United States District Court, W.D. Pennsylvania
Nov 28, 2007
CIVIL ACTION NO. 3:07-cv-244 (W.D. Pa. Nov. 28, 2007)

Opinion

CIVIL ACTION NO. 3:07-cv-244.

November 28, 2007


MEMORANDUM OPINION AND ORDER HISTORY


On September 23, 2005, Petitioner, a now-disbarred lawyer, pleaded guilty to being an accessory after the fact to mail fraud in violation of 18 U.S.C. § 3 and, on June 15, 2006, was sentenced to twenty-one months in prison and ordered to pay restitution in the amount of $24,678,000.66. Document No. 1 ¶¶ 1-2; Document No. 1-2 p. 4; Document No. 12 p. 4. The Bureau of Prisons (hereinafter BOP) assigned him to the Federal Prison Camp in Loretto, Pennsylvania. Document No. 1 ¶ 4. Petitioner assumes he is eligible for the maximum available "good time" pursuant to 28 U.S.C. § 3624(b). Document No. 1 ¶ 5; Document No. 1-2 p. 2. He asserts that he is therefore eligible for transfer to a Residential Re-entry Center (hereinafter RRC) no later than January 10, 2008 and was, in fact, eligible for transfer as early as September 7, 2007. Document No. 1 ¶¶ 5-6. Petitioner requested the maximum six-month period of placement in the RRC; "was advised" that only thirty days were "recommended"; and "commenced the Administrative Remedy process" that was a prelude to his instant action. Id. at ¶ 6; Document No. 1-2 pp. 4-11.

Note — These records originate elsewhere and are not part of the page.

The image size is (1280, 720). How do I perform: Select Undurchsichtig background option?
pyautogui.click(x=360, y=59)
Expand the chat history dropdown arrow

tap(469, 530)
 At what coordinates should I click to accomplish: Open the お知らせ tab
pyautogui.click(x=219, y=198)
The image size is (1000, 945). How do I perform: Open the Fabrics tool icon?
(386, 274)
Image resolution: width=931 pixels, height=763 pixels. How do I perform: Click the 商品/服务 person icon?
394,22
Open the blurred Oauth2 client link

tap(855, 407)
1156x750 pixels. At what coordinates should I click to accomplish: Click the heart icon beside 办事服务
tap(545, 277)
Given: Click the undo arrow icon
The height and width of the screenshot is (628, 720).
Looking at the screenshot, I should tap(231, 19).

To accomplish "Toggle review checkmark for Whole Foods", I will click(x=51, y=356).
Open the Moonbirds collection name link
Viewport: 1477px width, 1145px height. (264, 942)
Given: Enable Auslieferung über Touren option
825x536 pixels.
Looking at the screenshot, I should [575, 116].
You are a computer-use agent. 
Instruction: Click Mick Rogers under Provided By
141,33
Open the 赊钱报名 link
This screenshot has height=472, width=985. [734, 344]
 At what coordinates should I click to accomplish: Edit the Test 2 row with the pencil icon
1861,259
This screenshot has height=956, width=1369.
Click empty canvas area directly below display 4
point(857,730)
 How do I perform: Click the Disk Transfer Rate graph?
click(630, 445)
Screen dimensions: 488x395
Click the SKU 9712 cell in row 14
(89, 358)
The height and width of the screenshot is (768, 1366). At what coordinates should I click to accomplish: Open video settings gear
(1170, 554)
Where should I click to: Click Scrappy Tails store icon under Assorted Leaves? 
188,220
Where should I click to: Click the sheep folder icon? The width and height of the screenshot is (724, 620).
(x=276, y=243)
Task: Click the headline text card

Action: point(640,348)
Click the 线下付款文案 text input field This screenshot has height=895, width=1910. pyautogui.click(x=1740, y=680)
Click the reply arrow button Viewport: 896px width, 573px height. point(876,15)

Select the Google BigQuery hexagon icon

The BOP's computation of Petitioner's good time, Document No. 1-2 p. 2, whichis predicated on "exemplary compliance with prison disciplinary regulations," 18 U.S.C. § 3624(b), is seemingly at odds with the BOP's denial of Petitioner's application for an earlier than scheduled release to a Residential Reentry Center, based on Plaintiff's failure "to maintain an acceptable institutional adjustment," resulting in "multiple incident reports." Document No. 1-2 pp. 4-5, 8.

On July 17, 2007, Petitioner received a "firm offer" of a job with a starting date of October 1, 2007. Document No. 1 at ¶ 7; Document No. 1-2 p. 12. The job was to pay $60,000 per year. Document No. 1-2 p. 12. Petitioner was informed that his earliest possible date of release was December 11, 2007 and so notified his potential employer. Document No. 1 ¶ 9; Document no. 1-2 p. 13. The employer agreed to hold the job open until December 12, 2007. Document No. 1 ¶ 7; Document No. 1-2 p. 14. Petitioner was subsequently advised by his Camp Case Manager that, notwithstanding the job offer, he would be released to the RRC on February 5, 2007. Document No. 1 ¶ 7.

Petitioner states that this was "[u]nrelated to [his] Administrative Remedy process. . . ." Document No. 1 ¶ 7.

Petitioner filed an "Administrative Remedy Informal Request" on August 30, 2007, and a "formal Administrative Remedy Request" on August 31, 2007. Id. ¶ 8; Document No. 1-2 pp. 15-16. As of September 27, 2007, Petitioner had received no response, but expressed the "good faith belief that exhaustion of administrative remedies would be futile," since his appeals had been based on the proposition that, pursuant to Woodall v. Fed. Bureau of Prisons, 432 F.3d 235 (3d Cir. 2005), all the placement factors enumerated in 18 U.S.C. § 3621(b) must be considered by the BOP whenever a change in type of custody is contemplated, yet none of the § 3621(b) factors had been considered "at any prior stage of the Administrative Process." Document No. 1 ¶ 9; Document No. 1-2 pp. 4, 8, 10.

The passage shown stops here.